On Fri, Oct 10, 2025, at 11:04, Ben Copeland wrote:
The overcommit test uses sum_total, the sum (memory and swap) to test the overcommit settings.
This fixes two problems on 32-bit systems. The first is seen with a integer overflow can occur when calculating sum_total * 2, if the sum_total is larger than 2GB. The second is limited virtual address space (2-3GB) means the test can fail from address space exhaustion before overcommit has been tested.
Now the test runs correctly on low-memory 32-bit systems while avoiding both the overflow bug and virtual address space issues.
Signed-off-by: Ben Copeland ben.copeland@linaro.org
The logic makes sense to me.
Acked-by: Arnd Bergmann arnd@arndb.de
update_mem(); alloc_and_check(free_total / 2, EXPECT_PASS);
- alloc_and_check(sum_total * 2, EXPECT_FAIL);
- /* Skip if sum_total * 2 would exceed address space.
* On 32-bit, skip when sum_total > ULONG_MAX/4 (~1GB).
* Most 32-bit systems with <=1GB RAM can map 2x that in 3GB vaddr space.

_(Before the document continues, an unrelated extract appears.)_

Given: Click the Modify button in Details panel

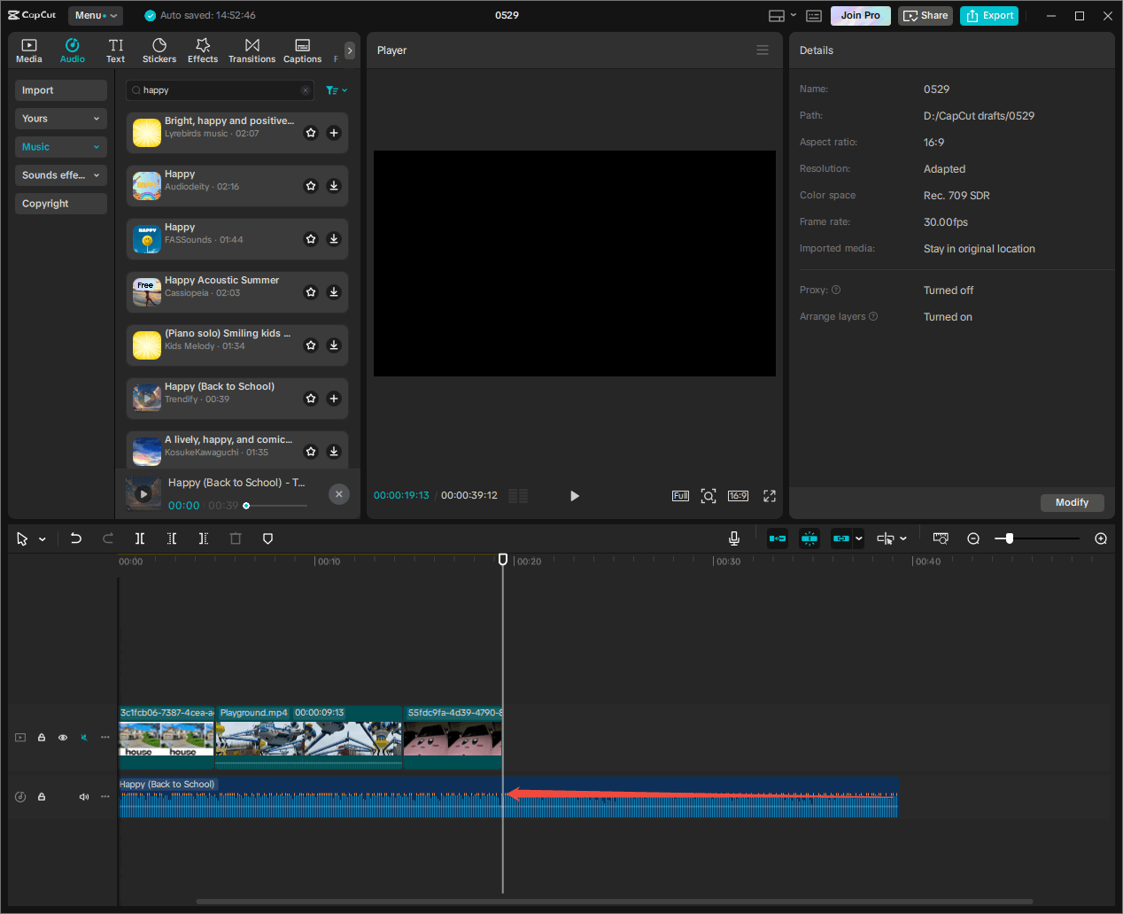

* Systems with 2GB+ RAM likely cannot fit allocations in vaddr space. */
- if (tst_kernel_bits() == 64 || (unsigned long)sum_total <= ONE_GB) {
alloc_and_check(sum_total * 2, EXPECT_FAIL);
- } else {
tst_res(TCONF, "Skipping large allocation test due to address space limits");
- }
It would be nice if it was possible to express this in terms of the kernel's TASK_SIZE constant and not have to check for 64-bit kernels.
Unfortunately I have not been able find TASK_SIZE from userspace directly other than maybe probing MAP_FIXED mmap() calls which would be overly complicated. Your approach is probably as good as it gets.